Often times in my clinical practice clients come to me seeking any knowledge or tool they can use to get rid of their anxiety completely. Many times they tell me "I can not stand my anxiety" or "I will do anything to stop worrying!". After processing this with my clients over time I came to the realization that as a culture we have grown to become phobic and intolerant of our own anxious feelings.
Anxiety is like any other emotion, and was created with a purpose. We owe our entire existence to anxiety because without it, we would not have the energy or motivation to self-preserve and avoid potential physical or emotional harm. If for example I was in the jungle and a tiger were to come into view, my anxious thoughts and feelings would give a surge to my brain and body's arousal system cuing me to fight, flight or freeze. If I had no anxiety at all my body would not signal my arousal system to get up and go, and I would most likely become the tiger's lunch!
Anxiety also motivates us to protect ourselves from potential or imagined emotional harm. If I'm a graduate student fearing a failing grade on an important exam, I may visualize myself getting the failing grade and begin to feel the disappointment, frustration, and possible shame of not getting the passing grade that I had imagined. Since failing the exam I deem as undesirable to experience, my anxious and concerned thoughts and images would increase my anxiety levels and motivate me to do something about it. Healthy levels of anxiety give a signal to my body's arousal system providing me with the alertness and energy necessary to put in that extra hour of studying for the exam that I would not have naturally put in without it.
Anxiety in healthy levels in actuality is a friend of ours. The issue with anxiety, worry, and fear is that these emotions are mostly beneficial to us when experienced in mild to moderate levels. When we begin to obsess and ruminate about things that we interpret as potentially physically and / or emotionally confident, and we misconstrue the realistic exit of the triggering event by "blowing it out or proportion", as a consequence we increase our anxiety to a higher and more dangerous zone. In this danger zone anxiety begins to turn it's back on us for the worse unless we are in a position of imminent physical harm.

→ DATA EXTRACTS:
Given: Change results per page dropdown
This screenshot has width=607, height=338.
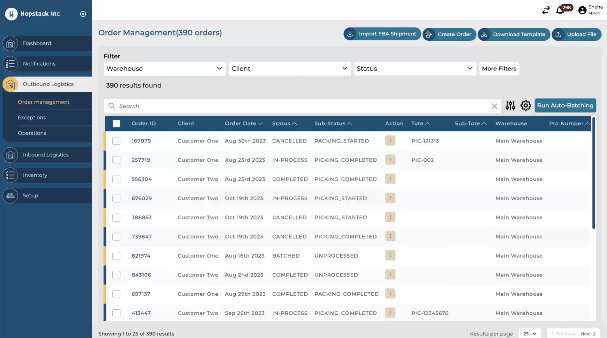Looking at the screenshot, I should 529,334.
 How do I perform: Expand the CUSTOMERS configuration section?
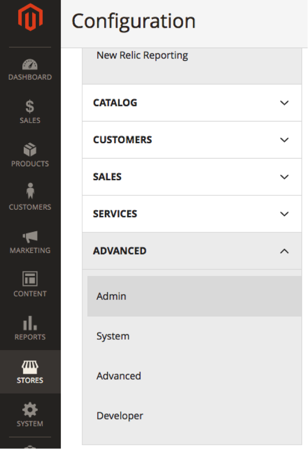(192, 140)
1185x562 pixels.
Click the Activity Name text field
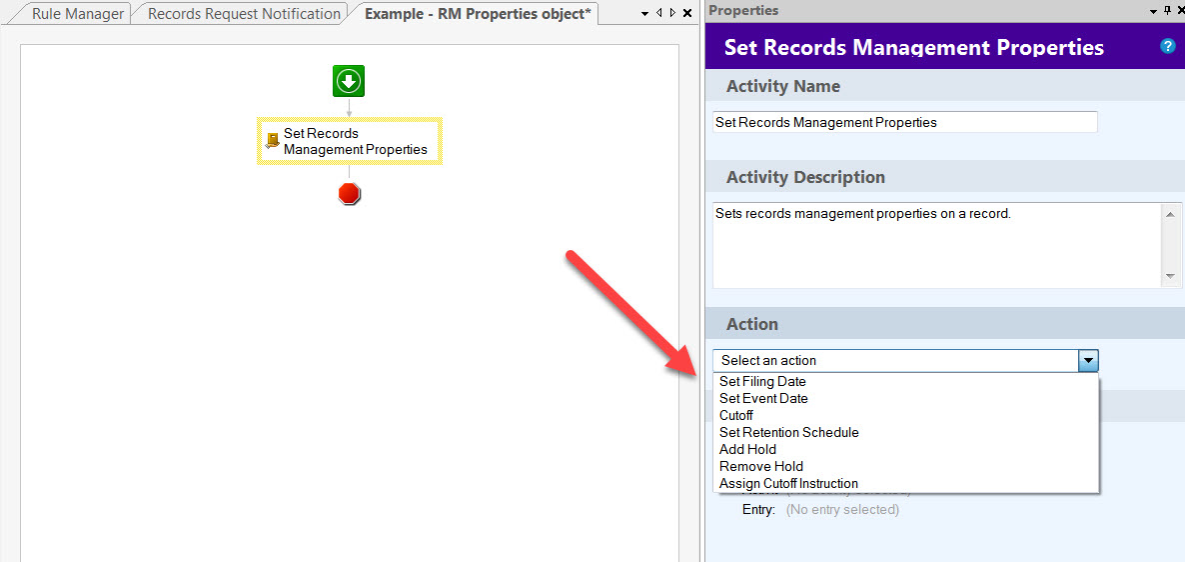904,122
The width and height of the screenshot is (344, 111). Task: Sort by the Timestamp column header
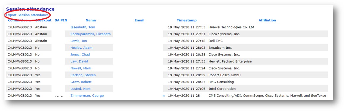click(x=187, y=20)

→ YOUR TASKS:
1. From the anxiety text, extract the passage starting at "Anxiety also motivates" and ending at "in without it.".
2. According to the anxiety text, at what levels are anxiety, worry, and fear mostly beneficial?

→ OUTPUTS BY TASK:
1.
Anxiety also motivates us to protect ourselves from potential or imagined emotional harm. If I'm a graduate student fearing a failing grade on an important exam, I may visualize myself getting the failing grade and begin to feel the disappointment, frustration, and possible shame of not getting the passing grade that I had imagined. Since failing the exam I deem as undesirable to experience, my anxious and concerned thoughts and images would increase my anxiety levels and motivate me to do something about it. Healthy levels of anxiety give a signal to my body's arousal system providing me with the alertness and energy necessary to put in that extra hour of studying for the exam that I would not have naturally put in without it.

2. Mild to moderate levels.